Commentary

Hawks' power play continues to struggle

Updated: June 4, 2010, 7:46 PM ET
By Pierre LeBrun | ESPN.com

PHILADELPHIA -- The Chicago Blackhawks still have a one-game lead in the Stanley Cup finals, but they're getting absolutely walloped right now in an area where many NHL championships have been won.

They are getting killed on special teams, and if that trend continues, they won't be leading this series for very long.

Chicago went 0-for-3 with the man advantage Wednesday night in a 4-3 overtime loss to the Philadelphia Flyers, and is now 0-for-6 in the Cup finals. According to Elias Sports, the Hawks are the first team since the 2003 Anaheim Ducks not to score on the power play through the first three games of the finals.

Being oh-fer on the power play three games into the Cup finals? That usually spells disaster. Amazingly, the Hawks are still ahead thanks to their five-on-five play. But they can't survive on it; it'll catch up to them.

On the flip side, the Flyers scored two power-play goals in Game 3, two goals that gave them a lot of energy at a revved-up Wachovia Center. Philadelphia is now 4-for-10 for the series, four goals that cannot be understated in a series where all three games have been decided by one goal.

With the talent the Hawks can roll out on each of their power-play units, it's a head-scratcher to be sure. Entering the Cup finals, the Hawks' power-play unit was rolling at over 20 percent, but they've suddenly fallen flat. Some of that comes from a red-hot Flyers penalty kill that has now stopped 27 of the last 28 opposition power plays dating back to the start of the Eastern Conference finals against Montreal. Credit Flyers defenseman Chris Pronger for a big part of that statistic.

"I feel we can succeed against them," Hawks blueliner Brian Campbell, on the second unit, told ESPN.com outside a quiet dressing room after Game 3. "We do have to find a way to get more pucks through to the net, as defensemen, and give our forwards a chance."
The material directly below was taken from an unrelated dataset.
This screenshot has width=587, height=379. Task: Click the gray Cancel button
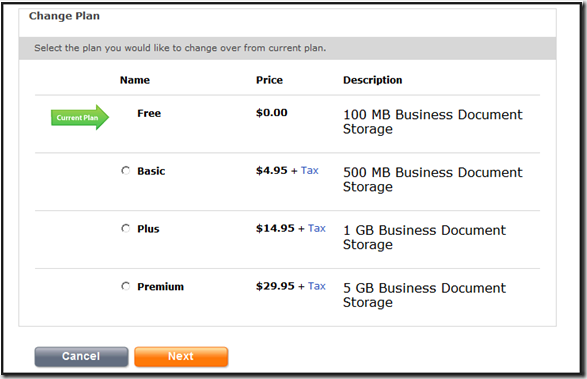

For the Hawks, it's been that kind of season on the power play. While they've been better in the opening three rounds of the playoffs, they ranked only 16th in the NHL (17.7 percent) during the regular season. It's not uncommon for talented teams to sometimes struggle on the power play -- just look at Pittsburgh being 19th during the regular season.

The problem can often be traced to young star players trying to make too pretty a play instead of pounding the puck through lanes and looking for rebounds.

"I just think we need a little more movement and shoot the puck," said star defenseman Duncan Keith, who's on the first unit. "We're trying to be too cute at times. Just keep it simple and shoot the puck."

"One thing we have to key on is hitting the net and shooting for rebounds," said Campbell.

The Flyers, meanwhile, are getting plenty of chances on their power play. It's a dangerous ensemble that has found a way to come through against a Hawks penalty kill that was fourth in the NHL in the regular season and third entering the Cup finals.

What can the Hawks do to counter this Flyers power play?

"Stay out of the box, that's the biggest thing," said Hawks penalty killer Brent Sopel. "Stay out of the box and don't give them the opportunity. We have to be a lot smarter."

The Hawks have taken four extra penalties compared with the Flyers in this series, another trend they want to erase. Dustin Byfuglien had two of Chicago's three penalties Wednesday night, one for roughing and another for slashing.

Discipline wins championships, too.

"Every day we talk about that, I mean every day," said Keith. "And sooner or later, we're going to have to get it in our heads."

Pierre LeBrun covers the NHL for ESPN.com.